De trenes, marcianos y carbonilla
El mes pasado participé en una jornada pro Cuba que se celebró en Madrid. Y cuando digo pro Cuba me refiero, claro está, a la Cuba libre y democrática. Fue un día entero de charlas y mesas redondas en las que intervino gente de todo tipo, desde Carlos Alberto Montaner y Zoé Valdés hasta Vargas Llosa, que fue uno de los organizadores del evento.
Por la tarde, a la salida del encuentro, que tuvo lugar en el auditorio del Caixa Forum, había un puñado de procastristas dando la tabarra y llamando imperialistas a los participantes. Eran muy pocos, quizá veinte o treinta, y, por lo menos en el momento en que yo me crucé con ellos, más bien desganados. De cuando en cuando agitaban un rato sus banderolas, pero se les veía algo letárgicos bajo el sofocante sol veraniego. Al llegar a casa entré por curiosidad en los foros castristas de Internet y leí la convocatoria de este microacto de protesta. No hablaban de una jornada de conferencias, sino que decían que ese día, en el Caixa Forum, se reunían Vargas Llosa, Esperanza Aguirre y representantes del Gobierno de Bush para planear la manera de apoderarse de Cuba. Con la misma veracidad e igual sensatez hubieran podido decir, por ejemplo, que en el bellísimo edificio de la Caixa se estaba celebrando una reunión de extraterrestres ultragalácticos para planear la abducción en masa de los cubanos. Se me ocurre que el ínfimo puñadito de alborotadores se hubiera tragado el rollo alienígena sin pestañear, porque estos individuos hambrientos de mitos y de dogmas parecen estar dispuestos a creer cualquier cosa. Necesitan certidumbres de la misma desesperada manera que el yonqui necesita su dosis de droga.
Una hora antes, en el auditorio, se había celebrado un sencillo homenaje al escritor cubano Guillermo Cabrera Infante, y su viuda, Miriam, se había echado a llorar con estremecedora veracidad y desconsuelo: “Ahora somos muchos”, hipaba Miriam ante la sala llena, “ahora somos muchos, pero antes Guillermo estaba solo, estuvo solo durante tantos años y fue tan duro, le insultaban, le escupían…”. Solo en las críticas a la tiranía de Fidel, una postura coherente y valiente que, en efecto, pagó con el más violento y amargo ostracismo.

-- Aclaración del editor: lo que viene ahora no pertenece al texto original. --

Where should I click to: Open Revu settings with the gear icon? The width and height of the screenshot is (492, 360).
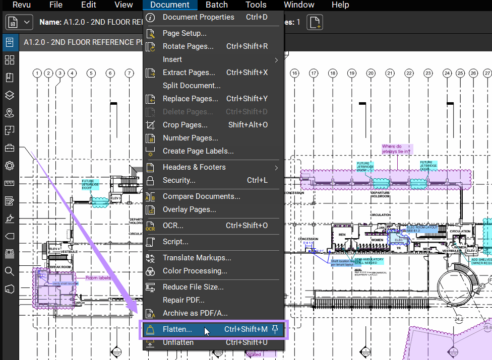(10, 165)
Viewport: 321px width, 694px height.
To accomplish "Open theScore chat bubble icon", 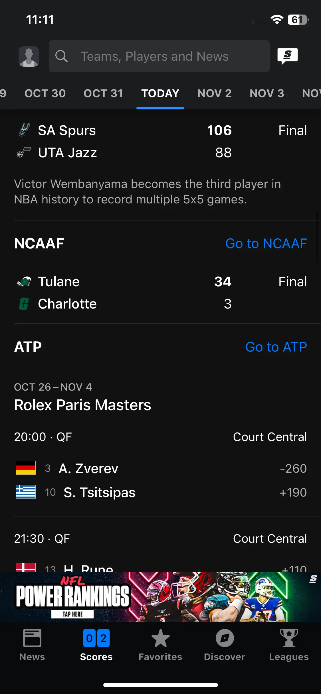I will point(288,56).
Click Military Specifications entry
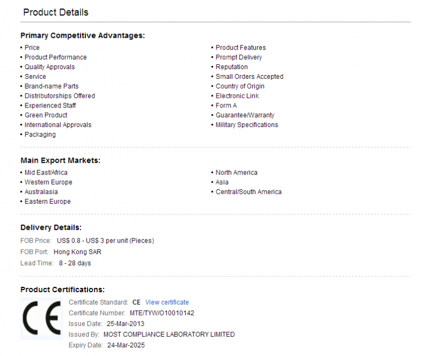The image size is (432, 356). 247,125
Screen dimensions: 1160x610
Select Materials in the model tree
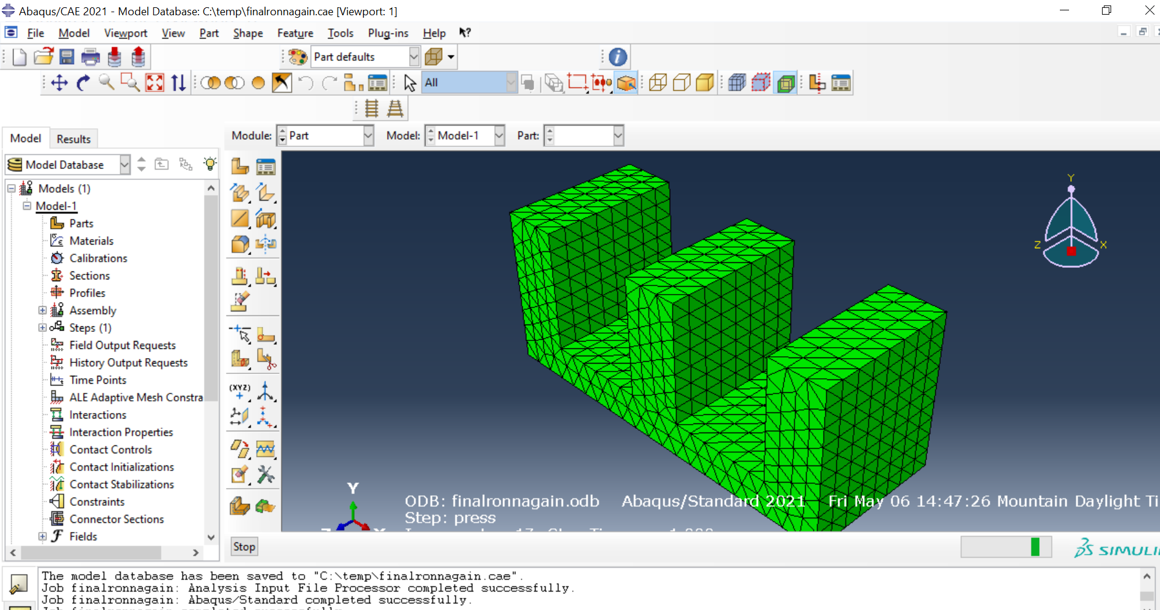(x=91, y=241)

A lo largo del día habían intervenido personas que, como el estupendo poeta Raúl Rivero, habían pasado por las cárceles de Fidel, y que dieron fe de la dureza y la ferocidad de la represión. Pero la elocuente y dolorida emoción de Miriam nos puso a todos un nudo en la garganta. Qué pena que esos cuatro marmolillos que se desgañitaban en la acera de enfrente fueran incapaces de escuchar testimonios así. Cuando la realidad es tan obvia, tan grave y tan pesada como en el caso de Cuba, una piensa que bastaría con mostrar esa realidad para que todo el mundo comprendiera. Pero no, para algunas personas nunca basta, porque el prejuicio, ese virus mortal de la inteligencia, nubla la razón y entumece fatalmente la conciencia.

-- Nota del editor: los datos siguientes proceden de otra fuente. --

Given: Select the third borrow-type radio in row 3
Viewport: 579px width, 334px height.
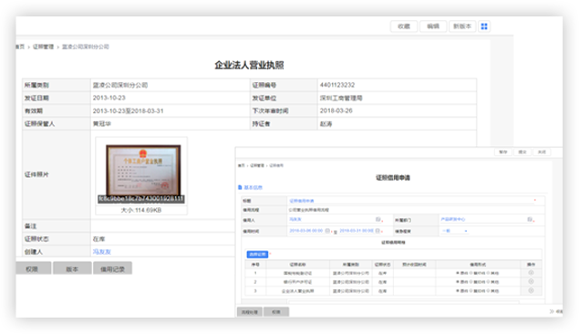Looking at the screenshot, I should 488,291.
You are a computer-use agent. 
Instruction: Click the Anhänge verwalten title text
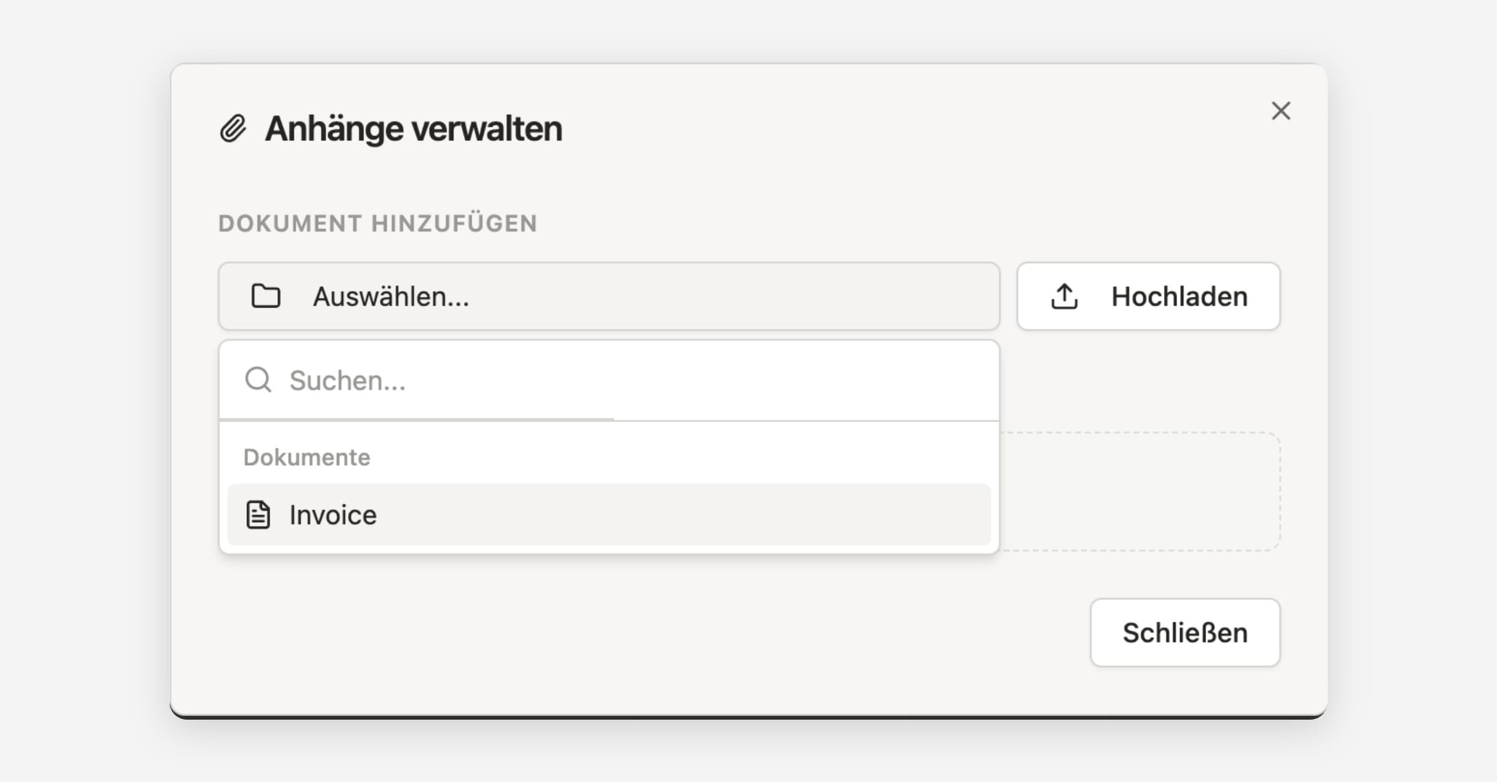click(414, 128)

De modo que ahí estaba el grupillo castrista dando la vara y, efectivamente, su presencia acongojaba; pero no porque sus gritos resultaran hirientes, sino porque siempre produce desconsuelo contemplar un paisaje de mentes devastadas. El tren de la Historia está pasando a toda velocidad y ellos se han quedado atrás, manipulados, confundidos, obsoletos y abducidos mentalmente (sus cerebros, de existir, deben de estar en Marte). No se dan cuenta de que se han quedado solos; de que ni siquiera los castristas de Cuba deben de seguir creyendo en el castrismo, de la misma manera que los franquistas de 1975 tenían claro que había que buscar una salida al régimen. La Cuba de hoy es como la España de la Transición: una sociedad en el umbral de su libertad y de su normalización, porque una dictadura es una anomalía colosal. Es el momento de la generosidad y de la grandeza, el tiempo de los pactos y de los acuerdos. Tienen que conseguir un consenso nacional para ganarse el futuro, y no me cabe duda que lo lograrán. Porque estos pobres marcianos sin criterio son sólo carbonilla, meras briznas de polvo que el tren va dejando atrás en su rebufo.